A major source of uncertainty in projecting future human contributions to global change and analyzing response costs is the rate at which improved technology will lead to the substitution of abundant natural resources for scarce ones and of reproducible capital for depletable resources. Economists and technologists have typically viewed technical change as widening the possibility of substitution among resources. This has frequently led to a bias in favor of assuming adaptation strategies for response rather than mitigation strategies. Ecologists and other biologists have typically regarded substitutability as being narrowly restricted. The argument about biodiversity is, in part, a reflection of these alternative views. The problem has not yet been modeled satisfactorily, nor has sufficient empirical research been conducted to test the alternative perspectives. However, dialogue between the two theoretical camps is increasing and signs of a conceptual synthesis are beginning to appear, in which the questions are formulated in terms of the relationship between rates of substitution and rates of resource consumption.145
Past research has documented some regularities in the time path of change in environmentally significant technologies, including rates of technology diffusion and secular trends toward so-called dematerialization and decarbonization; it has also documented variations around general time trends.146 There has been a lively empirically based debate about the extent to which scarcity may induce innovations that reduce costs and find substitutes, a debate that may be heading toward synthesis.147 Extensive studies have also been conducted of the conditions favoring adoption of technological innovations. This research is starting to make it possible for modelers of global change effects and builders of integrated assessment models to replace ad hoc coefficients of technological change with numbers based on empirical analysis and sound theory.

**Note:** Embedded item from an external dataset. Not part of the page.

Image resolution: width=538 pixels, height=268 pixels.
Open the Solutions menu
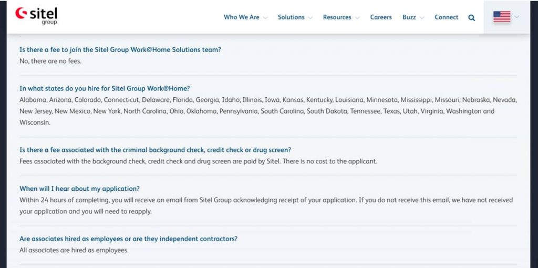click(x=291, y=17)
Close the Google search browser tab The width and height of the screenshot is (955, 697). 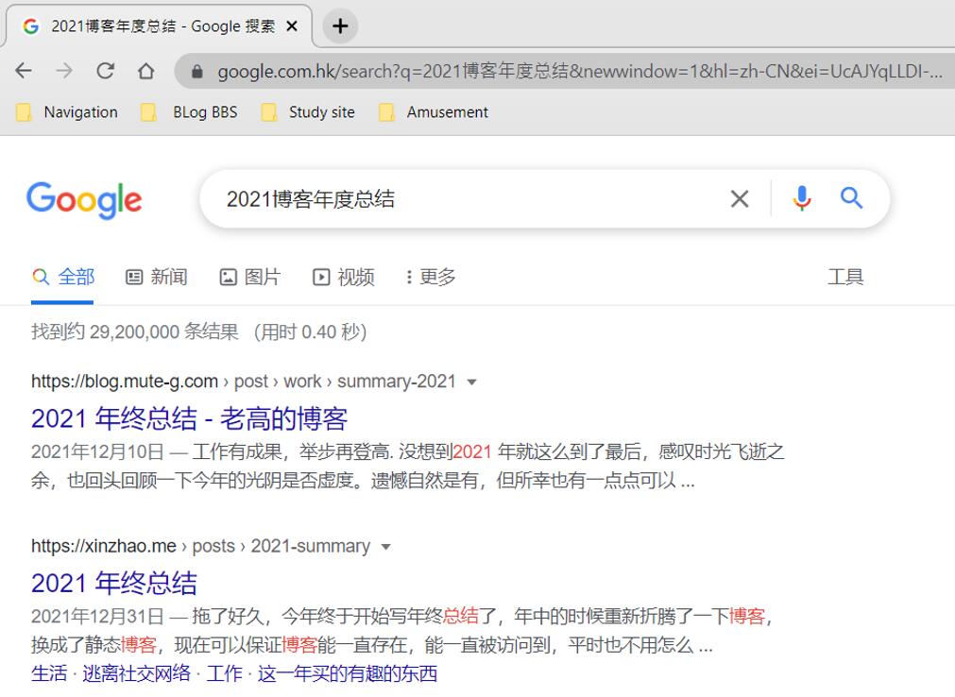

Important advances in this field include the following: identification of secular trends toward dematerialization and decarbonization of economies, along with variations around these trends; identification of factors influencing the rates of adoption of technological innovations; and identification of the substitution rate of inexhaustible resources for depletable ones as a key parameter for studies of sustainability.
Knowledge is not yet adequate to model the factors influencing variations in average rates of decline in national energy intensity and related indicators and variations around the average among industries and firms or to model the effects of environmental policies on rates of innovation in environmentally benign technologies.